# INPUT MATERIAL:
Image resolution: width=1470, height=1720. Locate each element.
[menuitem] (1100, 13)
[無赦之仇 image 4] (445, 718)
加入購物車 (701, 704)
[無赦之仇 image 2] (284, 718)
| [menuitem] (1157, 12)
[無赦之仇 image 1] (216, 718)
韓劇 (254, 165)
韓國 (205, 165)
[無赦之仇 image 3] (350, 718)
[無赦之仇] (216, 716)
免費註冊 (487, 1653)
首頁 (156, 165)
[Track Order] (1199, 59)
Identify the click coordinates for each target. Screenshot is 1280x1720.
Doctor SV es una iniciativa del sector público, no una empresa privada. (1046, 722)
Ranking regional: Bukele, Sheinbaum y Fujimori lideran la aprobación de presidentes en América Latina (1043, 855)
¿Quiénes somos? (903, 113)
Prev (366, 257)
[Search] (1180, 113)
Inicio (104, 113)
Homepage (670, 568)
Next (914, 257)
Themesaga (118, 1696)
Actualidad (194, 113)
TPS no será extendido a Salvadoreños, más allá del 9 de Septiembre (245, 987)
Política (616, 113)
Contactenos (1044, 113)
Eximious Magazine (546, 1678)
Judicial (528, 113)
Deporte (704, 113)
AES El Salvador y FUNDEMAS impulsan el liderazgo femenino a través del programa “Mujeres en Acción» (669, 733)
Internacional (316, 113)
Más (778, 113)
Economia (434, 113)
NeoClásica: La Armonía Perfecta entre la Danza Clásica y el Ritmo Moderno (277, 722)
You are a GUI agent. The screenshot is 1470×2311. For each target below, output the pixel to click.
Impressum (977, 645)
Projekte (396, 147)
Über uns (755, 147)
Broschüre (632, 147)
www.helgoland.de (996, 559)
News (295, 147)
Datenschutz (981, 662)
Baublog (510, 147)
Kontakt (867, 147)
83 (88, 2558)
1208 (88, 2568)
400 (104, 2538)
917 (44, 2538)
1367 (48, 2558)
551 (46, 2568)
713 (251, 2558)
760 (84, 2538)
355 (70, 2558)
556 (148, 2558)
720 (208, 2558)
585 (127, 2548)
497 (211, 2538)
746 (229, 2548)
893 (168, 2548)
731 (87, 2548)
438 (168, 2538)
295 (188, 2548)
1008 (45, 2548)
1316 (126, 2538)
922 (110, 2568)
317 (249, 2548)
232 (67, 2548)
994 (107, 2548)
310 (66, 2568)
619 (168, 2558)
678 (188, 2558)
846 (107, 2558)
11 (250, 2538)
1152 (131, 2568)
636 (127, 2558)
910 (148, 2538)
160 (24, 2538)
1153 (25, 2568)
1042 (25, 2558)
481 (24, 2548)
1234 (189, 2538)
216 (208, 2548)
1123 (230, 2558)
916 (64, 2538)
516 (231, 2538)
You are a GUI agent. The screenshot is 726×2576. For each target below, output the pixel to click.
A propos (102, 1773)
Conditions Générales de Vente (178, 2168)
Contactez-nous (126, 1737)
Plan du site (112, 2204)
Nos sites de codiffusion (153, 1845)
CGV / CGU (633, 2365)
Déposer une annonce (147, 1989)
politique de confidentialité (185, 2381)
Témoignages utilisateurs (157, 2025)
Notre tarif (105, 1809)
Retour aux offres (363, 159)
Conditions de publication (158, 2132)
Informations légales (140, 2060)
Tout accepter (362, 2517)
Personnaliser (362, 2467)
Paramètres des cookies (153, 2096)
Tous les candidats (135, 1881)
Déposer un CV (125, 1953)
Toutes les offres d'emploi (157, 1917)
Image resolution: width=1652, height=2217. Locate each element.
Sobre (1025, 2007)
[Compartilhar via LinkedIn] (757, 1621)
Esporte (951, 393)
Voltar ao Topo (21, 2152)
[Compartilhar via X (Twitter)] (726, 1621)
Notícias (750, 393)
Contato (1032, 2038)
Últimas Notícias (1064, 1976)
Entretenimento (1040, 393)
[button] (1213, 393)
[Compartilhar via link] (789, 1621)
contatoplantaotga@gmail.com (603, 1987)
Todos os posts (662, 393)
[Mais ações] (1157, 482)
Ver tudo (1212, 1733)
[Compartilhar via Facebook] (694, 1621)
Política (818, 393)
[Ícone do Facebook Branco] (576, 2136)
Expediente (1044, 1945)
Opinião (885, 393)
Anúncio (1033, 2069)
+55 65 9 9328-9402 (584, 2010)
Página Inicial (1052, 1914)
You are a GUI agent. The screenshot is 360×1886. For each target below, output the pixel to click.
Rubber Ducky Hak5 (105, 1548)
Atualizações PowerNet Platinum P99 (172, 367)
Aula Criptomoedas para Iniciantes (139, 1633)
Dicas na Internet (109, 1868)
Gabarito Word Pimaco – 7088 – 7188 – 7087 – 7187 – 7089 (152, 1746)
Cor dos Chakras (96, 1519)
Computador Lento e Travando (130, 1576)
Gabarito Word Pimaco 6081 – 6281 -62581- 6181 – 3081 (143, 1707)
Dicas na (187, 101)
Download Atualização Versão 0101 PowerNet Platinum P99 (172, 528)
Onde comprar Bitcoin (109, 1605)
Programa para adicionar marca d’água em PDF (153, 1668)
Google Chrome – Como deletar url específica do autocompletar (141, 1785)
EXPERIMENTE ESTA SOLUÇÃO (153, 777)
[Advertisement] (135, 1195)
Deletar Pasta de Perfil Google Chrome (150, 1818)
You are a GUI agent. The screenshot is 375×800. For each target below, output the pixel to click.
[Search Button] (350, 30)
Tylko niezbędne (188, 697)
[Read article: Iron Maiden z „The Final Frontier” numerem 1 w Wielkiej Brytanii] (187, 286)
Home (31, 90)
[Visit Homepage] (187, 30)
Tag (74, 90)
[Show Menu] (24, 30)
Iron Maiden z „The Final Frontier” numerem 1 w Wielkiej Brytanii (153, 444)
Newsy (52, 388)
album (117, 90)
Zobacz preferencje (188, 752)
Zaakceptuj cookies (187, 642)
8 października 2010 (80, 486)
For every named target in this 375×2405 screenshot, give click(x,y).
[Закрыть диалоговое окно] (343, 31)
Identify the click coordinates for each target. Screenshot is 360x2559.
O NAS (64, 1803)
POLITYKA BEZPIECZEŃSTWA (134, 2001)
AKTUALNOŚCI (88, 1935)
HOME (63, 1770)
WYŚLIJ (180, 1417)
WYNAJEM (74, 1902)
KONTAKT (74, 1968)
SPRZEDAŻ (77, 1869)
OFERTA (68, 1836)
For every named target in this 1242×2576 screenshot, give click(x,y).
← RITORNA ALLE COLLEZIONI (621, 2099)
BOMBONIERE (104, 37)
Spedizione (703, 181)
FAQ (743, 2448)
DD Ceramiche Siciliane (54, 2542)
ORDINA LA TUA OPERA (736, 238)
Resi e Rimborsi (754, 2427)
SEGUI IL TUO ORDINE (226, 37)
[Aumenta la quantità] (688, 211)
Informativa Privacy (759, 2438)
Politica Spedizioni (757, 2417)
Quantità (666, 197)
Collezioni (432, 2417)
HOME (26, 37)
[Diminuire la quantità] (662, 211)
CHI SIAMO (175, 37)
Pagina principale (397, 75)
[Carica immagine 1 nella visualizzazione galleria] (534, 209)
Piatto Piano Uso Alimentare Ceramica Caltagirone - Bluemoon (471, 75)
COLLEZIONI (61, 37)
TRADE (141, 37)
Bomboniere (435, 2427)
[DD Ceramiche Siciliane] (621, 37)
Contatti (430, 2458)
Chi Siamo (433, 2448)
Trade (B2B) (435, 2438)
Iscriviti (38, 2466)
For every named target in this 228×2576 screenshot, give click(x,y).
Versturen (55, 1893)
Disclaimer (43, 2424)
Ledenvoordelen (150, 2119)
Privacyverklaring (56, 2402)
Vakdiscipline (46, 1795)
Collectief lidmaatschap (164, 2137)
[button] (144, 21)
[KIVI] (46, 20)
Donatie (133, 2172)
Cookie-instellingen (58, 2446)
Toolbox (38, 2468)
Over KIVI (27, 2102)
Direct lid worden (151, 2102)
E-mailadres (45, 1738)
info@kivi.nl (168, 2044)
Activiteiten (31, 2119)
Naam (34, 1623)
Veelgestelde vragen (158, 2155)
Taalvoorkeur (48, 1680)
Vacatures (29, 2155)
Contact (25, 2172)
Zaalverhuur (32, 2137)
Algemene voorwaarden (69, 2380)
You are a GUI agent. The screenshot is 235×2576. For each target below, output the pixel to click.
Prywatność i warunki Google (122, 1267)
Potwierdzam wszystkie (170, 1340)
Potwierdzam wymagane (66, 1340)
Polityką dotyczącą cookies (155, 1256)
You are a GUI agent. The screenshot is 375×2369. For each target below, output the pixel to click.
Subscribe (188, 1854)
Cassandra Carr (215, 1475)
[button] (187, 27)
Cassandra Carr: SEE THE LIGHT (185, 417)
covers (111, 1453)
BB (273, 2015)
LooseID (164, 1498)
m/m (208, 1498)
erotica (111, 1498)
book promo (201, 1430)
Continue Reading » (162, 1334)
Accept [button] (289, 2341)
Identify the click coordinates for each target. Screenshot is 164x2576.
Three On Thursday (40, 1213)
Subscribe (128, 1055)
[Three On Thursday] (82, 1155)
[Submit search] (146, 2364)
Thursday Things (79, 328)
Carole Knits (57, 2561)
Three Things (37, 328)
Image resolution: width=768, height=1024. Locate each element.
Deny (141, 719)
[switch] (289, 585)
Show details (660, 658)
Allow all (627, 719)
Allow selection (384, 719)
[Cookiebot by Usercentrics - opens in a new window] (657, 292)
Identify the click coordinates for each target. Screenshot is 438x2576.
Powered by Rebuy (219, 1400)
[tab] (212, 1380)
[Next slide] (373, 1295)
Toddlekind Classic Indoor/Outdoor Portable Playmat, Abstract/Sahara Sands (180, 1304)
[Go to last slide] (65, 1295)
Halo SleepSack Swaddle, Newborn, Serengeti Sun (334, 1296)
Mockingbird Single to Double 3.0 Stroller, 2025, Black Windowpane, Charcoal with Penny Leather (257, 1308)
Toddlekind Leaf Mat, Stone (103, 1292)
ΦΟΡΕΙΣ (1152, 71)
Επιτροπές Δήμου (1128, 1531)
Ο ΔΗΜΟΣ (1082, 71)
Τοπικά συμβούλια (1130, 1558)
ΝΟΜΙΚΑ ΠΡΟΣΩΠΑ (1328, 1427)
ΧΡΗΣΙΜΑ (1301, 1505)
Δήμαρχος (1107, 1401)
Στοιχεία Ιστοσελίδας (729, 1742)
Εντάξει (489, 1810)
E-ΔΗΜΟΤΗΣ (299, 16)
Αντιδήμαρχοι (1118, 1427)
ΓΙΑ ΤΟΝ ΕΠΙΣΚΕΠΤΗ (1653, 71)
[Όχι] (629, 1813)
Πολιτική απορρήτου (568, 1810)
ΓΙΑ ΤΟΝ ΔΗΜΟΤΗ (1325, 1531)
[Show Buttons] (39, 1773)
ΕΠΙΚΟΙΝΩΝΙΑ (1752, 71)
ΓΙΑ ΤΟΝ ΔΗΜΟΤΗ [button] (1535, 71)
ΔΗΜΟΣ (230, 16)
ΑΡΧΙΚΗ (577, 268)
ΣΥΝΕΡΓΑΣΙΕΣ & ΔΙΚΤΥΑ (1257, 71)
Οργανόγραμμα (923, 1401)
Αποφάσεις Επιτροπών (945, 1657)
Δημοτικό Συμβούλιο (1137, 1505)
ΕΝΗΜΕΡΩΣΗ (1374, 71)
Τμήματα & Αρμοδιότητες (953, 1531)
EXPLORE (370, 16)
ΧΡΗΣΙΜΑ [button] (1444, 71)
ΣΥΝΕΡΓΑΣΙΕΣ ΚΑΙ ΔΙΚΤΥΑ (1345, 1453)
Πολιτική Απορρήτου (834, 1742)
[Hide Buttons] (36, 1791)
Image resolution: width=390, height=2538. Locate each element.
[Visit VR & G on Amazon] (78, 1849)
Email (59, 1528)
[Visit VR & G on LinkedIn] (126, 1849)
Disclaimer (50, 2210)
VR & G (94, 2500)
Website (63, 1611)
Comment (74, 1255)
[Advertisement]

# TASK TO CARRY OUT:
Reproduce every line of the listing above in which the string "Gabarito" appears.

# EXPECTED OUTPUT:
Gabarito Word Pimaco – 7088 – 7188 – 7087 – 7187 – 7089 (152, 1746)
Gabarito Word Pimaco 6081 – 6281 -62581- 6181 – 3081 (143, 1707)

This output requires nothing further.